AI & Automation

The Real ROI of AI: Beyond the Hype

February 15, 2025
5 min read

The AI gold rush is real, but most companies are digging in the wrong places. Having just completed my AI Diploma with Distinction at UCD in 2025, and with 35+ years of IT delivery experience, I've witnessed the gap between AI promise and AI reality.

The problem isn't the technology—it's the approach. Organizations rush to implement ChatGPT integrations or build ML models without asking the fundamental question: "What repetitive, high-cost process can we eliminate?"

Real AI ROI comes from three areas that most consultants won't tell you about because they're not sexy enough to sell:

**Document Processing Automation** Stop paying humans to read invoices, contracts, and forms. Modern AI can extract structured data from unstructured documents with 95%+ accuracy. One financial services client I advised reduced invoice processing time from 3 days to 3 hours—that's a 24x improvement. The AI cost? Less than one FTE salary.

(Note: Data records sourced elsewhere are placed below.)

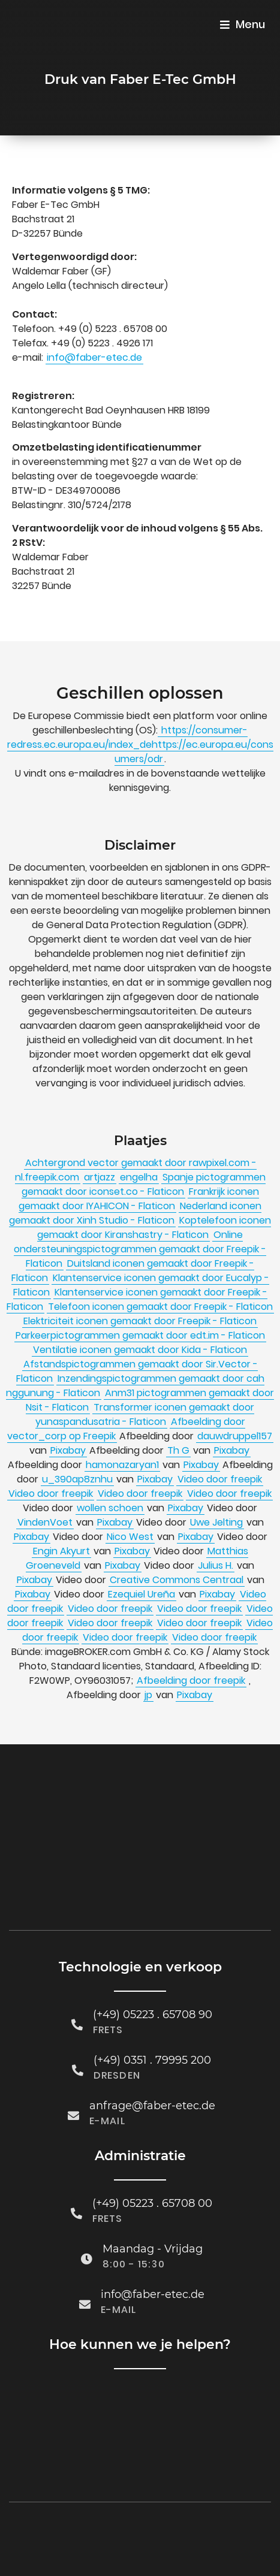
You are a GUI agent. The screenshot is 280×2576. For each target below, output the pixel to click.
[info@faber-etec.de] (85, 2288)
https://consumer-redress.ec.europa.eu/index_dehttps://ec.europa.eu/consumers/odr (140, 744)
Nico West (130, 1537)
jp (148, 1695)
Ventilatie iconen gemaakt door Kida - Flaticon (140, 1350)
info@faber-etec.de (94, 357)
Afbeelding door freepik (191, 1680)
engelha (139, 1177)
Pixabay (68, 1450)
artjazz (99, 1177)
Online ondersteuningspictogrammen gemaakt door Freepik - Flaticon (140, 1249)
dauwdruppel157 (234, 1436)
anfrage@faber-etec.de (152, 2089)
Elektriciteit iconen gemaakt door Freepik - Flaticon (140, 1321)
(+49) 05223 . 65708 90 (152, 1998)
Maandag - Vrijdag (153, 2232)
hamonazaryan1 (122, 1465)
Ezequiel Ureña (141, 1594)
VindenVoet (45, 1522)
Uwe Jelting (216, 1522)
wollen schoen (110, 1508)
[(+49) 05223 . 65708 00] (76, 2197)
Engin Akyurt (61, 1551)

**Intelligent Decision Support** AI doesn't need to make decisions—it needs to surface the right information at the right time. In a recent programme delivery project, we implemented AI-powered risk flagging that analysed project documentation and flagged potential issues 2 weeks earlier than traditional methods. Early detection = lower remediation costs.

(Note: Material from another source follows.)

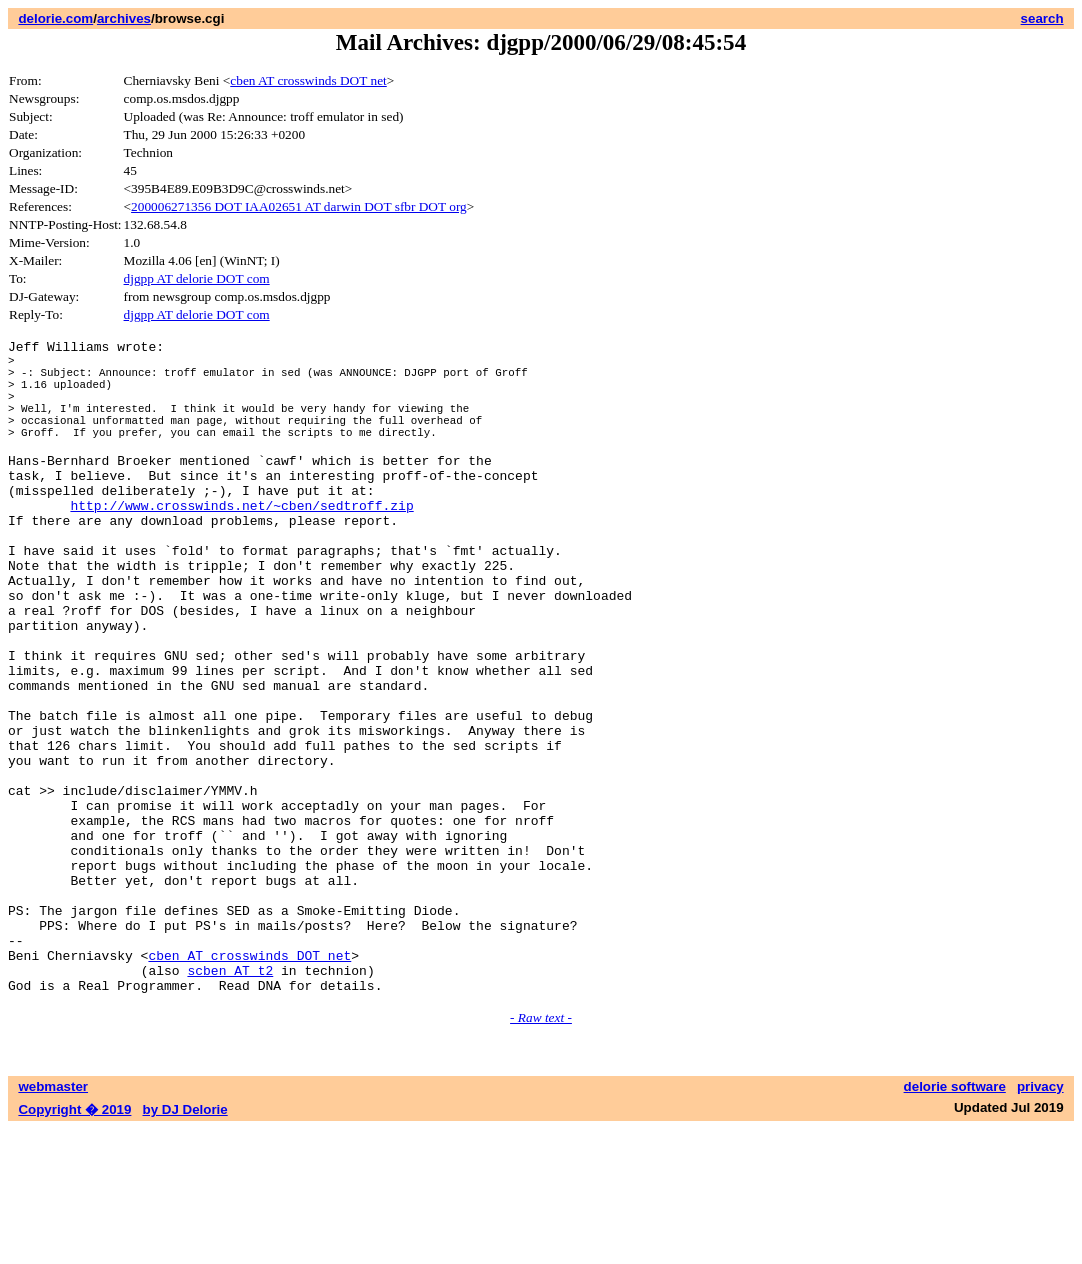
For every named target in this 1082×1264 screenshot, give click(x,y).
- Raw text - (541, 1152)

**Customer Service Deflection** Everyone talks about chatbots. Few talk about intelligent routing and self-service optimisation. By analysing support ticket patterns with AI, we identified that 40% of customer contacts were asking variations of the same 12 questions. The solution wasn't a chatbot—it was better documentation placement and proactive notifications. AI identified the problem; simple UX changes solved it.

**The Implementation Reality** Here's what 35 years of delivery experience teaches you: technology is 20% of the solution. The other 80% is change management, process redesign, and stakeholder buy-in. AI projects fail when technologists lead them. They succeed when business leaders own the outcomes and technologists enable the execution.

**Your Next Step** If you're considering AI implementation, start with a process audit, not a technology evaluation. Identify your three most expensive repetitive processes. Calculate the fully-loaded cost (salary + overhead + error correction + delays). Then ask: "Could AI reduce this by 50%?"

If the answer is yes, you have a business case. If the answer is no, you're chasing hype.

After 35+ years across banking, insurance, telecommunications, and government sectors, I can tell you this: the best AI project is the one that pays for itself in 6 months. Everything else is a science experiment.